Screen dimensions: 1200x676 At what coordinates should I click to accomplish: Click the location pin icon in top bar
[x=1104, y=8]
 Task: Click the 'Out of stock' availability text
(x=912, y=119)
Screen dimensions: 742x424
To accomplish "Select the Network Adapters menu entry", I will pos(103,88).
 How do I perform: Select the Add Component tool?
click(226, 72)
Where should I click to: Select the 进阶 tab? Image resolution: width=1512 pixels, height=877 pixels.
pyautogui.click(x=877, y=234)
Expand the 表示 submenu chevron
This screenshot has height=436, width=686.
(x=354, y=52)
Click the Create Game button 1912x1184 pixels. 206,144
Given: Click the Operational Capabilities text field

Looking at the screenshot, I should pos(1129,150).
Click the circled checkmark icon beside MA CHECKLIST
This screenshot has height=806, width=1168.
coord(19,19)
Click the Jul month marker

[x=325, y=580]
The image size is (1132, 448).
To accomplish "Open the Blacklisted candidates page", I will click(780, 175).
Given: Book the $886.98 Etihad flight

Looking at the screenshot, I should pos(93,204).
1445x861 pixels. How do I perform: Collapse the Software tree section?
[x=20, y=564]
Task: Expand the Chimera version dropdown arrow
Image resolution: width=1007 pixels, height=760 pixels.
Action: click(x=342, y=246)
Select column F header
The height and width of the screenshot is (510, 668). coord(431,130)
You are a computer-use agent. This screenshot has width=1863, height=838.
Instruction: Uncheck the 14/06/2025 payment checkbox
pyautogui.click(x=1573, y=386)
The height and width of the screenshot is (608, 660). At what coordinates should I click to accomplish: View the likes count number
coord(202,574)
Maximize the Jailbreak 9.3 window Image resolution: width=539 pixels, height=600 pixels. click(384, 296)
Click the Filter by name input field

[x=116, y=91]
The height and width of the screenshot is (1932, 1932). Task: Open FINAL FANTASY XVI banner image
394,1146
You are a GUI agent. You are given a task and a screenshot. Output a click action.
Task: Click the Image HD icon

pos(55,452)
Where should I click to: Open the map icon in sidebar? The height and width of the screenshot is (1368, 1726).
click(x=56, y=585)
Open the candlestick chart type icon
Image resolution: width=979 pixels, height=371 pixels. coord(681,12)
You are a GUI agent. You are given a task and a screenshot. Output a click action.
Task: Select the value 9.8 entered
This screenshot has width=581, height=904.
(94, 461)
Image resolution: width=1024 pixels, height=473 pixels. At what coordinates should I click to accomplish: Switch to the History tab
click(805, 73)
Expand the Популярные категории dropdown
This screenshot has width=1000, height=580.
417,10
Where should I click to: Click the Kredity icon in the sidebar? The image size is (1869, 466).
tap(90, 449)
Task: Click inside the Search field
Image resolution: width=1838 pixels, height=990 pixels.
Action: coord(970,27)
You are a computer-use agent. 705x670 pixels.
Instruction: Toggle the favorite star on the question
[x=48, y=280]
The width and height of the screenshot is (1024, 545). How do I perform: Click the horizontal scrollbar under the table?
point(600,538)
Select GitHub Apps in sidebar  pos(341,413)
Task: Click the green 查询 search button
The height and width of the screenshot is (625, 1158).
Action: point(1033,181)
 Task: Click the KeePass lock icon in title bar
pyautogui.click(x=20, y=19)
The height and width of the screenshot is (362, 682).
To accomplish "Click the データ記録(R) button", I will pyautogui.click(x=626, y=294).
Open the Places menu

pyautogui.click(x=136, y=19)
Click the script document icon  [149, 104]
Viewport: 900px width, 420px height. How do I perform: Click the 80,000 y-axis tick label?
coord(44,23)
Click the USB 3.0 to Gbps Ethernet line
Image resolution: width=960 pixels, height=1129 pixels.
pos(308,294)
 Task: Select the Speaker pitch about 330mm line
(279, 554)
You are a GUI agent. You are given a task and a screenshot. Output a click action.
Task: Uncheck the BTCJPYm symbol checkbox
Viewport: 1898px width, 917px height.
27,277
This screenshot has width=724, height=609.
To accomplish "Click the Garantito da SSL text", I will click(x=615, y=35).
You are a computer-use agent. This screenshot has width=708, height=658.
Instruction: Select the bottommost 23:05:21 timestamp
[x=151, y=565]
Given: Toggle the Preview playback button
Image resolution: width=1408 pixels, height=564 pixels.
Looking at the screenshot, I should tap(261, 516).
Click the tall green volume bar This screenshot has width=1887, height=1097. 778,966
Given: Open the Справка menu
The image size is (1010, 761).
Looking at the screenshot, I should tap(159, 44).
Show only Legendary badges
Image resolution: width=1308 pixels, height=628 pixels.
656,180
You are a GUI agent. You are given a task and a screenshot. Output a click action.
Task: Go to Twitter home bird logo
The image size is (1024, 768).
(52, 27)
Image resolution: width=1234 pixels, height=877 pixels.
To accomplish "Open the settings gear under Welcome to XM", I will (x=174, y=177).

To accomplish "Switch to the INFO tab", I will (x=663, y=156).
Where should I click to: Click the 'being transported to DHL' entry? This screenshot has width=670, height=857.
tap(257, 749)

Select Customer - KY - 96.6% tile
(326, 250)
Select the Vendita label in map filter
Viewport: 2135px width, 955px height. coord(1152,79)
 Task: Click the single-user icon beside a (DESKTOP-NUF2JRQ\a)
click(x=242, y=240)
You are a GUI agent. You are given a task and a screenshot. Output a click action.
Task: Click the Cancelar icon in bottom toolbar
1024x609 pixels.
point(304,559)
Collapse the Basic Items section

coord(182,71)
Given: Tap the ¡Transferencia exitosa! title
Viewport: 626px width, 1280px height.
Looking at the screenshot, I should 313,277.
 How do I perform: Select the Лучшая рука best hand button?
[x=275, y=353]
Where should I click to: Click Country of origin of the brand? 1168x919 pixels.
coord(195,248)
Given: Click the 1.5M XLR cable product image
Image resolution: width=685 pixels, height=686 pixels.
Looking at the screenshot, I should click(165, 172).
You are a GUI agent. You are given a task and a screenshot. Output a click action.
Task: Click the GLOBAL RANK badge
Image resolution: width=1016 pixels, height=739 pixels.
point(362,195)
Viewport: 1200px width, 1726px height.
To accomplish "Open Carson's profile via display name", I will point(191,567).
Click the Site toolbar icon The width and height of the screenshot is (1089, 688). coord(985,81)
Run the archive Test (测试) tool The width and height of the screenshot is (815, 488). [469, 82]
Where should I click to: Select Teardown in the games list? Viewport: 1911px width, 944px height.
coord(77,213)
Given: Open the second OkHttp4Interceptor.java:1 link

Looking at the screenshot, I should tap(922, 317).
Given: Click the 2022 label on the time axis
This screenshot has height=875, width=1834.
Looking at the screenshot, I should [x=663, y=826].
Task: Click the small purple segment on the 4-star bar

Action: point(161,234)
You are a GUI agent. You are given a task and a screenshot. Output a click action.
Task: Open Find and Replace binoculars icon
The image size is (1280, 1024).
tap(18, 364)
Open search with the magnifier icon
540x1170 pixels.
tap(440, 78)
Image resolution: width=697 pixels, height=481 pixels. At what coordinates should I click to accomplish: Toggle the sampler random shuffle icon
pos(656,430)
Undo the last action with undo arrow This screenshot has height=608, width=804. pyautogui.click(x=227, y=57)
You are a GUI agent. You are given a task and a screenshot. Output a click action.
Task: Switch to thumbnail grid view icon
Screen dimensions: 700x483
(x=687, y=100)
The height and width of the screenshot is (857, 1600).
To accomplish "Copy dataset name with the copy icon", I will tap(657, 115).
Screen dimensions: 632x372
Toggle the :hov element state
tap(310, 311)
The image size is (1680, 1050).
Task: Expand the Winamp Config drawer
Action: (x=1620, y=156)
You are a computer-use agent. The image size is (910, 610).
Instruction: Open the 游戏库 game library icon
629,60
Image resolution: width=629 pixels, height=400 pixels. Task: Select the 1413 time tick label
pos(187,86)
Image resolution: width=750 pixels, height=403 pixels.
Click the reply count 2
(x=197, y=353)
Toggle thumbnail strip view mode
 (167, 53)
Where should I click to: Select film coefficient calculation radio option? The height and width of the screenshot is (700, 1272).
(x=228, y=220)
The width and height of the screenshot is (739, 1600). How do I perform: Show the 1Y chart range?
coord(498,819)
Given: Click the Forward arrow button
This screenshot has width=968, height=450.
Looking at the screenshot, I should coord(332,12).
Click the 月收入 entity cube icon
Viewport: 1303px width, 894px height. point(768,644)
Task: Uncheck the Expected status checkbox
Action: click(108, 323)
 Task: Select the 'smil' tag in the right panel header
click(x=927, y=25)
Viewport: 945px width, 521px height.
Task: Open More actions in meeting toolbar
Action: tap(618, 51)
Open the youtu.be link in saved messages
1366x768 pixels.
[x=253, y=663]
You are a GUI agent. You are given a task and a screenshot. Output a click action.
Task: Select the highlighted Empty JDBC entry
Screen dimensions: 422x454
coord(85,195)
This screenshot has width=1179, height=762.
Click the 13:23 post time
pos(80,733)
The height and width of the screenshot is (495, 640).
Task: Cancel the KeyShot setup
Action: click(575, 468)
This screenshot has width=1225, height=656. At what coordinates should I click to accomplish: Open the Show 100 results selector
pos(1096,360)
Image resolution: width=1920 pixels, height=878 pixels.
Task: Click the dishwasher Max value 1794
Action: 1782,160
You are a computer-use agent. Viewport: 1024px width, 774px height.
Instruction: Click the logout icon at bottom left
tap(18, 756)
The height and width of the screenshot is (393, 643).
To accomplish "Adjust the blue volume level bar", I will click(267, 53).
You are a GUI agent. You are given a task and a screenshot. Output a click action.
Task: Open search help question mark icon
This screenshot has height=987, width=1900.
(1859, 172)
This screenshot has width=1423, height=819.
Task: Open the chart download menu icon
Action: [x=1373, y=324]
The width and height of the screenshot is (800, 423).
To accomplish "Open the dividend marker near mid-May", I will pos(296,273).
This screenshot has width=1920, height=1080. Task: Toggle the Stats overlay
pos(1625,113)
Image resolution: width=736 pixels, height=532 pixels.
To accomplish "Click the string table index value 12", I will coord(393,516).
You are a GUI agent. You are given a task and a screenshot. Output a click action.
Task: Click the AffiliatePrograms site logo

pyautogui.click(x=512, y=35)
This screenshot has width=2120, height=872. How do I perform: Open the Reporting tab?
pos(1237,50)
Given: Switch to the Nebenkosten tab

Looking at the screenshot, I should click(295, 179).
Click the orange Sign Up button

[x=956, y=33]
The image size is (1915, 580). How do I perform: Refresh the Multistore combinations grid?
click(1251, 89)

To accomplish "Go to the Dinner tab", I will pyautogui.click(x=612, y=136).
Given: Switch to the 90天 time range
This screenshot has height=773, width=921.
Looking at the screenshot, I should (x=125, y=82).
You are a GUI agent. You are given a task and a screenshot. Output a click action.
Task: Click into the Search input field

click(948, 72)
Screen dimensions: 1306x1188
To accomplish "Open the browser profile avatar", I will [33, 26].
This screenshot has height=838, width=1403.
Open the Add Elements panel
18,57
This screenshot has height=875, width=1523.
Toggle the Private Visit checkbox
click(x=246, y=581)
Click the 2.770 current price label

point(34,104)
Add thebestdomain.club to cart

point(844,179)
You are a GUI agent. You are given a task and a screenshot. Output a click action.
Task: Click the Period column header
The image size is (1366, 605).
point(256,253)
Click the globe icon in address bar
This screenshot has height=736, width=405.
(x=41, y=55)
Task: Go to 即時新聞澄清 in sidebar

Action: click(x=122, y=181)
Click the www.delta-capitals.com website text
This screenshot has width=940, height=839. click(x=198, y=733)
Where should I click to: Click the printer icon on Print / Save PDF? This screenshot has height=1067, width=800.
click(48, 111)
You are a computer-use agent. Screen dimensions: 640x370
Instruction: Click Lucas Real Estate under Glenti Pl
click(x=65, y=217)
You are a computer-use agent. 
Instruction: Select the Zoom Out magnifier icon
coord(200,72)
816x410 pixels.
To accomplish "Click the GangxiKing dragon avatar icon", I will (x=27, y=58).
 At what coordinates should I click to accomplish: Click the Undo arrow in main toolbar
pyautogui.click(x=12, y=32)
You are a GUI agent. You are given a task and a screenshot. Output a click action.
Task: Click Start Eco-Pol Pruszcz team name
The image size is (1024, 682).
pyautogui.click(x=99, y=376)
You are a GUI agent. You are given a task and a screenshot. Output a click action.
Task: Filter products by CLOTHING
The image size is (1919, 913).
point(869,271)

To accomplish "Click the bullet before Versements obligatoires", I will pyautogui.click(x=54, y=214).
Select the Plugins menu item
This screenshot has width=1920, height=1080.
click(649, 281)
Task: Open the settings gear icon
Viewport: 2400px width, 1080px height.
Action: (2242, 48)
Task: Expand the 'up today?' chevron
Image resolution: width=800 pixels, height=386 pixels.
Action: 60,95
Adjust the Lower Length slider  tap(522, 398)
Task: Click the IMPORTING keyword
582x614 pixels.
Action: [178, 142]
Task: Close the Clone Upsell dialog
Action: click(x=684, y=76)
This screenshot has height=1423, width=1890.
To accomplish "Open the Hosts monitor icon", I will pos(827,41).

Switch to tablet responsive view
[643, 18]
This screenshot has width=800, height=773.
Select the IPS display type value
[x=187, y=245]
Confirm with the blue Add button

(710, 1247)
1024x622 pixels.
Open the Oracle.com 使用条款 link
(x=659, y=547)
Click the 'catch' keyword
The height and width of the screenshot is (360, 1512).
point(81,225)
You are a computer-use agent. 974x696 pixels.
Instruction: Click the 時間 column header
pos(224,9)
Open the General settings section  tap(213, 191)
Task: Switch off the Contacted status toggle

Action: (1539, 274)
..............................
▸ **ASSIGNMENT**
Whenever the word "keyword" occurs in a line of the records, that line counts once; state the total alone.

▸ **ANSWER BELOW**
2